The SARS-CoV-2 pandemic has prompted global efforts to
develop
therapeutics. The main protease of SARS-CoV-2 (Mpro) and
the papain-like protease (PLpro) are essential for viral
replication and are key targets for therapeutic development. In this
work, we investigate the mechanisms of SARS-CoV-2 inhibition by diphenyl
diselenide (PhSe)2 which is an archetypal model of diselenides
and a renowned potential therapeutic agent. The
in
vitro
inhibitory concentration of (PhSe)2 against SARS-CoV-2 in Vero E6 cells falls in the low micromolar
range.

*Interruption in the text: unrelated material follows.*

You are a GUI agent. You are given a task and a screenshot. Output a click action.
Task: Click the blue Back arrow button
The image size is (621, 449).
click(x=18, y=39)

Molecular dynamics (MD) simulations and density functional
theory (DFT) calculations [level of theory: SMD-B3LYP-D3(BJ)/6-311G(d,p),
cc-pVTZ] are used to inspect non-covalent inhibition modes of both
proteases via π-stacking and the mechanism of covalent (PhSe)2 + Mpro product formation involving the catalytic
residue C145, respectively. The
in vitro
CC50 (24.61 μM) and EC50 (2.39 μM)
data indicate that (PhSe)2 is a good inhibitor of the SARS-CoV-2
virus replication in a cell culture model. The in silico findings indicate potential mechanisms of proteases’ inhibition
by (PhSe)2; in particular, the results of the covalent
inhibition here discussed for Mpro, whose thermodynamics
is approximatively isoergonic, prompt further investigation in the
design of antiviral organodiselenides.